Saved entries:
▶
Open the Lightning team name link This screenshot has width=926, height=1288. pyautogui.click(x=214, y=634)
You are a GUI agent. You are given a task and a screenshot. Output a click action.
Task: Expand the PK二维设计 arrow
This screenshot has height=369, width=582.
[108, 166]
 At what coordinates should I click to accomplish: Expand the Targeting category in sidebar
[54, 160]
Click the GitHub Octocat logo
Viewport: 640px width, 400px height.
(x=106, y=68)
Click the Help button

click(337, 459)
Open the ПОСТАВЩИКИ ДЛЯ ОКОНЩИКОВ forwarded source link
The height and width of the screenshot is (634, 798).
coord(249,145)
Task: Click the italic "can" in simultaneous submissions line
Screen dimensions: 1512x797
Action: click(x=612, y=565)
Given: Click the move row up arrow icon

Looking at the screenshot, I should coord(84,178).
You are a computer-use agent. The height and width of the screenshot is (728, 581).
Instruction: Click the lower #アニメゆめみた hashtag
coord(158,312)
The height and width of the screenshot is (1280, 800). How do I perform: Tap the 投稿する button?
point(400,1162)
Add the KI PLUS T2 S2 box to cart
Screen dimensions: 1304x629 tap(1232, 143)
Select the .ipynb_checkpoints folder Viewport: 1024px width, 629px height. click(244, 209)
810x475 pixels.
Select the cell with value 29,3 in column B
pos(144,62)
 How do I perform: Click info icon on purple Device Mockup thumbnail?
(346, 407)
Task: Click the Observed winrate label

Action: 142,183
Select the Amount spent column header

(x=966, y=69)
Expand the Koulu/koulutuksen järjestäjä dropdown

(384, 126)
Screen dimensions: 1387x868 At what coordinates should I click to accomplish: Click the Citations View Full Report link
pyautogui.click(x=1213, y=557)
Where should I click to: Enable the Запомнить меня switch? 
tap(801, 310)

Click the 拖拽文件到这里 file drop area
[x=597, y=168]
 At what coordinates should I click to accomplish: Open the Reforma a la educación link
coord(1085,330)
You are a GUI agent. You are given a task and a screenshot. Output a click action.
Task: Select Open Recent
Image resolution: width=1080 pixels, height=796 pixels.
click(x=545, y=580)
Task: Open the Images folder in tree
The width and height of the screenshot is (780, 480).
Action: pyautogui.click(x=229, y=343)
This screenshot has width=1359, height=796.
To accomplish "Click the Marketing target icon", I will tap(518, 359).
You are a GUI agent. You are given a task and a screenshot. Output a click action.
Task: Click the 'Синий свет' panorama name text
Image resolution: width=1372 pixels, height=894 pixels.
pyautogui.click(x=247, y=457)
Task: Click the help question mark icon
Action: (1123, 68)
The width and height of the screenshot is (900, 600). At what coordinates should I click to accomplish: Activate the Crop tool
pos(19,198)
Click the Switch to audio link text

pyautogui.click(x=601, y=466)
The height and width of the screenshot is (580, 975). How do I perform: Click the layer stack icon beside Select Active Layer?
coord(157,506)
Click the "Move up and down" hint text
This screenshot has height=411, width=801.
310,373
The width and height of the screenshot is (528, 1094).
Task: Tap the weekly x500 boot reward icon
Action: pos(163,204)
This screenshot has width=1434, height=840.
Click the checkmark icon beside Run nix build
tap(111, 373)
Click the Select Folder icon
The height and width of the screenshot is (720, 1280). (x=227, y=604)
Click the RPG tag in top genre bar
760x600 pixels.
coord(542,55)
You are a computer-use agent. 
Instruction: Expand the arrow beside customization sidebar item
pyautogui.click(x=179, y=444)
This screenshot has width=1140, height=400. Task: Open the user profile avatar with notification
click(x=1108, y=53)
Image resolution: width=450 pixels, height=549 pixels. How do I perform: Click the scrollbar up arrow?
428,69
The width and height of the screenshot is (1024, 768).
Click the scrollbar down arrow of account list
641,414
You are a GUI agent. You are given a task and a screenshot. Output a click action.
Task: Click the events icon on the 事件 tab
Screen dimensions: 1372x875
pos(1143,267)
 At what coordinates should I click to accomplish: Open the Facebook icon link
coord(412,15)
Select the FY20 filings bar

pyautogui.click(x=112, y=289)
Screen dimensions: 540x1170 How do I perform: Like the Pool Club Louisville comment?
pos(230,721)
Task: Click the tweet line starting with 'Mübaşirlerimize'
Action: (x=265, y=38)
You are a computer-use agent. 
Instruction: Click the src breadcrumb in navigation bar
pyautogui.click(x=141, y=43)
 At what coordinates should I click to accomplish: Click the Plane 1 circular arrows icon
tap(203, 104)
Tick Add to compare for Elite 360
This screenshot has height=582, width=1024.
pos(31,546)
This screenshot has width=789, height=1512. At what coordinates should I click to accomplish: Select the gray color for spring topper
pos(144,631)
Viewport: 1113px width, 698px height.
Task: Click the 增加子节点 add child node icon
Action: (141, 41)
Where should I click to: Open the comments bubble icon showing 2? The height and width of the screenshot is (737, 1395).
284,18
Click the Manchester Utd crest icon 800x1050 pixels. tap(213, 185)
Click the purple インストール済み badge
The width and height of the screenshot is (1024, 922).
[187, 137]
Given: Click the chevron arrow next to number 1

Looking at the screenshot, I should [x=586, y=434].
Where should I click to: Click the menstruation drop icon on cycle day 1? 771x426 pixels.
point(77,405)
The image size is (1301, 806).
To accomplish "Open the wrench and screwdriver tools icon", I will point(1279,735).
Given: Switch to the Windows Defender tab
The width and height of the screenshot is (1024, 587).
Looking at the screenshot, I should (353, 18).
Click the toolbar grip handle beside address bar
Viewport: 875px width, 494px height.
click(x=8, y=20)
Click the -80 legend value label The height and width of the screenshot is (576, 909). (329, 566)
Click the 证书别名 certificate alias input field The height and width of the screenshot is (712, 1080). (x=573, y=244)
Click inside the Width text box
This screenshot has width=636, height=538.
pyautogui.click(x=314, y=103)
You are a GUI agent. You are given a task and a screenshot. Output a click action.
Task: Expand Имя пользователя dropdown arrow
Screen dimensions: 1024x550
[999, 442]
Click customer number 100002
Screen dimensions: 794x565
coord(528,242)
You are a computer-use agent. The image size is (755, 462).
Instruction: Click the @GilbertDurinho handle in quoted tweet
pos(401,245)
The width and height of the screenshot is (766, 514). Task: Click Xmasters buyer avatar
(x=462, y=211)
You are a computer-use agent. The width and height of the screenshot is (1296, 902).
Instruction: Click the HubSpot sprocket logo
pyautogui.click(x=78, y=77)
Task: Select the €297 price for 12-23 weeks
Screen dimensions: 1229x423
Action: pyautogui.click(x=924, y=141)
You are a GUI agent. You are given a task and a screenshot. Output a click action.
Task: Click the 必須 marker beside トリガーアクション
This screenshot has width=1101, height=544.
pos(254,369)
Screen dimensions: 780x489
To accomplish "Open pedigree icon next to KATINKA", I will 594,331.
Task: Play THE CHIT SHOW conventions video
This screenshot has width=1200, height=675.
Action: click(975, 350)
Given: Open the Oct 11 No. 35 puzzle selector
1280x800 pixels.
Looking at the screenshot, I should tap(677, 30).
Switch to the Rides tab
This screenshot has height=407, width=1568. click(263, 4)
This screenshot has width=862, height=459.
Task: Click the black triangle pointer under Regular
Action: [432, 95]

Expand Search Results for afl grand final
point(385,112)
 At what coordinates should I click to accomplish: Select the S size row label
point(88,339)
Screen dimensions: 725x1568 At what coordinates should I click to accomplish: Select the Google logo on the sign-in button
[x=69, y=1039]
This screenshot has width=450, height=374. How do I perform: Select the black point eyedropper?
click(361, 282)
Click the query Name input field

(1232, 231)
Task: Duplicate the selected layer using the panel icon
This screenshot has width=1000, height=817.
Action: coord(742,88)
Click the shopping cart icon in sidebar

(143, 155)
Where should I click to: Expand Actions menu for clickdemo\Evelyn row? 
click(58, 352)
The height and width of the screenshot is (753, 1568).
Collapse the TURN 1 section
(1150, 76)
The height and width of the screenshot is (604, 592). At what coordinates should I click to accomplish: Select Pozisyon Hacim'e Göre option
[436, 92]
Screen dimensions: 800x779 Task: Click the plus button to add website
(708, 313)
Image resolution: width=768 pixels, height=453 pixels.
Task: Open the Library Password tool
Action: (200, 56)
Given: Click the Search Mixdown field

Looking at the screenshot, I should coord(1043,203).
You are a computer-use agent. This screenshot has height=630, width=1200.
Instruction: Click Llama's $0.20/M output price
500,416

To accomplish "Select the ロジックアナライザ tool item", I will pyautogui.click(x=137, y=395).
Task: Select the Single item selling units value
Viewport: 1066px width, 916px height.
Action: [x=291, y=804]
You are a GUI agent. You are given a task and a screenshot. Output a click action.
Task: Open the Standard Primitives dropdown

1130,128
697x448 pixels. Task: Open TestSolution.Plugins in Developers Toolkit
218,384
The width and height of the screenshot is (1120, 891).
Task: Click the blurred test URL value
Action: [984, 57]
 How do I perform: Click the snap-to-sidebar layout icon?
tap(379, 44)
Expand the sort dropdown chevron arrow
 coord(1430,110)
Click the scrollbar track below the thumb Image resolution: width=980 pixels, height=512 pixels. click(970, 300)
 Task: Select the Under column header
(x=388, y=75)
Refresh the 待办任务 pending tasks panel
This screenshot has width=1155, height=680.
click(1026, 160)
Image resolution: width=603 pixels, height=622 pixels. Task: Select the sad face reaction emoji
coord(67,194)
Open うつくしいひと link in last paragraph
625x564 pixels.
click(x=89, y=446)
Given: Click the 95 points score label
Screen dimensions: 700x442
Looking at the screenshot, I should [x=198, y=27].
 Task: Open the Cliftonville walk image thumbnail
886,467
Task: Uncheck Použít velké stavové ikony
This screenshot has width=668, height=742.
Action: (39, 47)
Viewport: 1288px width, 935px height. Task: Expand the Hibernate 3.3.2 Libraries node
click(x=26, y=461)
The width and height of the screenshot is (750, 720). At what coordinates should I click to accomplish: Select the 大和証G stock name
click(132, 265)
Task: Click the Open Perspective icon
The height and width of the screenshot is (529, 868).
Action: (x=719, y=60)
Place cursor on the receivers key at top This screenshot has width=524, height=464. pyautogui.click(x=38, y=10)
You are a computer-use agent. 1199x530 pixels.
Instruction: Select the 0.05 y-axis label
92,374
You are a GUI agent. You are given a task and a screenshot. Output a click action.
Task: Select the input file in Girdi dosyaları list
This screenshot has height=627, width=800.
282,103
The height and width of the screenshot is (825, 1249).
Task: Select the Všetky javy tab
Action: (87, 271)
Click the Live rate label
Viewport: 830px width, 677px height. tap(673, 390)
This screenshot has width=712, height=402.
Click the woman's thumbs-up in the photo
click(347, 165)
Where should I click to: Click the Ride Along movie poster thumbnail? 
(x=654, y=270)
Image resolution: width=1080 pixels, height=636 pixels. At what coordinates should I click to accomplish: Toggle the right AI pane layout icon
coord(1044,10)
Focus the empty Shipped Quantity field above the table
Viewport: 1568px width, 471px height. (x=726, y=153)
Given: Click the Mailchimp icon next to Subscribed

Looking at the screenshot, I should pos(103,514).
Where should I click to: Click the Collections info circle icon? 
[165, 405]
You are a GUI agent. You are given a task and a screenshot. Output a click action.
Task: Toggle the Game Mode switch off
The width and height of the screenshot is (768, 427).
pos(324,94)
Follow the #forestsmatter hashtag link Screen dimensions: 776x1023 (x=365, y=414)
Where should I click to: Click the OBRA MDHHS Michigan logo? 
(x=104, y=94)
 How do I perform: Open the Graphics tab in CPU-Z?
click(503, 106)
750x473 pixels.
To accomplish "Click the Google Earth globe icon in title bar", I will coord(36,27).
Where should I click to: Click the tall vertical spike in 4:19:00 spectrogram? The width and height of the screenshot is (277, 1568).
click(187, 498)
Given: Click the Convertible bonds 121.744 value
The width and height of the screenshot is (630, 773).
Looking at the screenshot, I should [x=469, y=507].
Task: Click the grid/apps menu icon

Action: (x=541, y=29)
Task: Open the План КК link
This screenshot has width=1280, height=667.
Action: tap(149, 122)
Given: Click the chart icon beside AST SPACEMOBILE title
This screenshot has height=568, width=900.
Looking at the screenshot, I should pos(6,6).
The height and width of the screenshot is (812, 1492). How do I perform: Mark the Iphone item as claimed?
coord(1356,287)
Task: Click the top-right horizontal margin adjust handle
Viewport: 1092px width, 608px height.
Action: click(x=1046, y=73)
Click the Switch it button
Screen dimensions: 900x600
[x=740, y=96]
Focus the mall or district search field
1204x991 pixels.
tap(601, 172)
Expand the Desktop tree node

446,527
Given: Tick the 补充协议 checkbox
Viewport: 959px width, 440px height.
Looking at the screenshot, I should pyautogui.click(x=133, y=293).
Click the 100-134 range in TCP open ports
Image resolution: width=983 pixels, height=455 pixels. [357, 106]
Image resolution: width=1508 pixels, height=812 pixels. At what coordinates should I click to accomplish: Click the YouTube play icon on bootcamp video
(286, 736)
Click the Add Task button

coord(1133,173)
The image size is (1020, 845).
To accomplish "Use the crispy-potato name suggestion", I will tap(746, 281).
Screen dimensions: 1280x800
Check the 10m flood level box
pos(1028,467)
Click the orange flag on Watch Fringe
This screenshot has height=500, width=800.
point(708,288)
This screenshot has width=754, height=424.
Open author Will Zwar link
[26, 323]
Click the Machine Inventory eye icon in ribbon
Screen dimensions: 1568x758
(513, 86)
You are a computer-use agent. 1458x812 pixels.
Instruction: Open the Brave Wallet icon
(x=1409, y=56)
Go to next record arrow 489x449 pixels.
◀
_How to complete this task_
Using the data above, extract exactly the lines from the one that holds "Task: Open the План КК link" to the one that holds "Given: Tick the 补充协议 checkbox", both ends included, and no others.

_The answer_
Task: Open the План КК link
This screenshot has width=1280, height=667.
Action: tap(149, 122)
Given: Click the chart icon beside AST SPACEMOBILE title
This screenshot has height=568, width=900.
Looking at the screenshot, I should pos(6,6).
The height and width of the screenshot is (812, 1492). How do I perform: Mark the Iphone item as claimed?
coord(1356,287)
Task: Click the top-right horizontal margin adjust handle
Viewport: 1092px width, 608px height.
Action: click(x=1046, y=73)
Click the Switch it button
Screen dimensions: 900x600
[x=740, y=96]
Focus the mall or district search field
1204x991 pixels.
tap(601, 172)
Expand the Desktop tree node

446,527
Given: Tick the 补充协议 checkbox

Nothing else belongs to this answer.